Sodium-independent transport of noradrenaline in mouse and rat astrocytes in primary culture.

Abstract

The uptake of noradrenaline by primary cultures of mouse and rat astrocytes was investigated in order to examine whether an inhibition of extraneuronal noradrenaline uptake was the mechanism whereby some trace biogenic amines potentiate neuronal responses to noradrenaline. In the presence of inhibitors of the enzymes monoamine oxidase and catechol-O-methyl transferase, it was found that astrocytes took up noradrenaline by a temperature-dependent, sodium-independent mechanism that was saturable with a Km = 3.4 x 10(-7) M and a Vmax = 1.6 pmole/mg protein/2 min. This uptake mechanism did not concentrate noradrenaline within the cell. The uptake of noradrenaline was inhibited by ascorbic acid (IC50 = 3.4 x 10(-7) M), adrenaline (IC50 = 7.9 x 10(-7) M), and dopamine (IC50 = 1.5 x 1.0(-6) M). It was not inhibited by the tricyclic antidepressants amitriptyline and desmethylimipramine or the trace biogenic amines beta-phenylethylamine, phenylethanolamine, p- and m-tyramine and p- and m-octopamine. Nor was the uptake inhibited by fluoxetine or 5-hydroxytryptamine.

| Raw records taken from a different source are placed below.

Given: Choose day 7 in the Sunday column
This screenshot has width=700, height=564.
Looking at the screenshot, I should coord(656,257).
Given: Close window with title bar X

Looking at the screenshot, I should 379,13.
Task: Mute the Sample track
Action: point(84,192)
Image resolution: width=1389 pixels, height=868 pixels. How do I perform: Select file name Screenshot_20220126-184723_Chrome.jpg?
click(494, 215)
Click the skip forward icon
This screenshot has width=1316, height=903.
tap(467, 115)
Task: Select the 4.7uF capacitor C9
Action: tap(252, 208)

It is concluded that astrocytes take up noradrenaline by a facilitated-diffusion mechanism and that this uptake resembles the extraneuronal uptake described in preparations of brain tissue. It is also concluded that the trace biogenic amines do not potentiate neuronal responses to noradrenaline by inhibiting extraneuronal uptake.